表彰状を手に、沖縄系初の表彰を関係者と喜ぶ比嘉朝儀さん(前列左から3番目)と新見潤・在ロサンゼルス総領事(同4番目)=ロサンゼルス市内の総領事公邸

 比嘉さんは、日本語を含む日本文化および沖縄言語の普及と伝承に取り組んできたほか、現在も沖縄県人会館で沖縄語教室の講師を務めてきた。その精力的な活動や長年取り組んできた沖縄文化の普及活動が「日本の多様な文化を示すという意味で重要な役割を果たした」と評価された。

 1940年中城村生まれの比嘉さんは、普天間高校卒業後に渡米し、沖縄県人会に深く関わりながら、沖縄語教室「うちなーぐちクラス」を2002年に開設、沖縄系日系人に限らずアメリカ人にもうちなーぐちを基礎から指導した実績を持つ。

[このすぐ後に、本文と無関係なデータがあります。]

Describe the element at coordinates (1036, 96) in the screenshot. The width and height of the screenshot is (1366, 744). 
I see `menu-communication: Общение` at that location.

 また、羅府上町第二学園でも過去に理事長を務め、ロサンゼルスの日系社会の青少年育成に長年携わってきた。現在はロサンゼルスにある全都道府県の県人会を統括する南加県人会協議会会長としてリーダーシップを発揮している。

 沖縄系初の総領事表彰に、比嘉さんは「沖縄県人会の枠にとどまらず、日系社会に対して積極的に沖縄文化をアピールしてきたこと、さらにアメリカのローカル社会にも関与してきたことで、多くの人々に支えていただき今がある」と感謝。

 今後の目標としてうちなーぐちクラスの後継者育成を挙げ「私がかつてラジオ番組を通して沖縄文化や沖縄の情報を発信していたように、そこまでの積極性を持った若い世代を育てなければという使命を感じている」と気持ちを新たにしている。